He hath eaten me out of house and home
He hath eaten me out of house and home, he hath
put all my substance into that fat belly of his: but I will have some
of it out again, or I will ride thee a-nights like the mare.
Falstaff:Henry The Fourth, Part 2 Act 2, scene 1, 74–79
I think I am as like to ride the mare if I have any vantage of
ground to get up.
Hostess Quickly of the Boar's-Head Tavern is complaining about her lodger, Sir John Falstaff. The gargantuan knight has been imposing himself and his appetite on the simple woman and has been unforthcoming when faced with the tab. Quickly threatens to visit him like a nightmare; Falstaff retorts with a characteristically obscene reading of her threat.

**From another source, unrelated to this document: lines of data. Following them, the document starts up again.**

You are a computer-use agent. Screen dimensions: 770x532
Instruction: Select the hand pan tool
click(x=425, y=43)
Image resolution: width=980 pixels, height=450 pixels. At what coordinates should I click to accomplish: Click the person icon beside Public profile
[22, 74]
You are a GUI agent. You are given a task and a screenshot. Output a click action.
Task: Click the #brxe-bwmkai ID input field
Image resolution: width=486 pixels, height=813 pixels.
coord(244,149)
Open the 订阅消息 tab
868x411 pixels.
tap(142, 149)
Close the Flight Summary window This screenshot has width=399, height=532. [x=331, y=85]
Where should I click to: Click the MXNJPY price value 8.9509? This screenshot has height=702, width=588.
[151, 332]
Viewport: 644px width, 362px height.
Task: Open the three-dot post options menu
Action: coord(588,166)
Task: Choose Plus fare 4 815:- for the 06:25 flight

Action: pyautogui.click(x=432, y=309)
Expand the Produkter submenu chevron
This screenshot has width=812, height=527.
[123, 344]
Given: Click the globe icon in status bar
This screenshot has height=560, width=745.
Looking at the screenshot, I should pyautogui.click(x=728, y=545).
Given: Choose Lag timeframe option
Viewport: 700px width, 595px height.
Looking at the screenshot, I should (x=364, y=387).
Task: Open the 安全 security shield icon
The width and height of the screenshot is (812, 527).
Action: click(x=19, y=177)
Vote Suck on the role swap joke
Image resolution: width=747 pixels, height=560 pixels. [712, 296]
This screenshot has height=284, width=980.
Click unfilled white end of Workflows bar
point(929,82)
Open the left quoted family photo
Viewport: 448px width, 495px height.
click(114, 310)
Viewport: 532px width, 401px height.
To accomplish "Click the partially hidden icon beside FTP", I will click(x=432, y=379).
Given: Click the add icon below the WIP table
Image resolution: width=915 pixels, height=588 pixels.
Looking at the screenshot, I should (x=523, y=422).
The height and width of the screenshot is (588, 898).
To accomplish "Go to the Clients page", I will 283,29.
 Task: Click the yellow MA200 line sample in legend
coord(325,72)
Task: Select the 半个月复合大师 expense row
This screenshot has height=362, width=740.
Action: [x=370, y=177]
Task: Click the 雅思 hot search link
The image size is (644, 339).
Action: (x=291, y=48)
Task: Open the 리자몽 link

This famous phrase was first formulated as "He hath eaten me out of house" sometime in the fifteenth century. If one liked, he might also have eaten you "out of house and harbor" or "out of doors," but the Bard seems to have originated the current phrase. The formula "out of house and home" itself dates from about the thirteenth century. It's never been clear whether "home" is being distinguished from "house" or whether the phrase is just a piece of poetry. As we have adopted Quickly's phrasing, however, we mean something like "He has consumed not only my provisions, but furthermore my domestic comfort."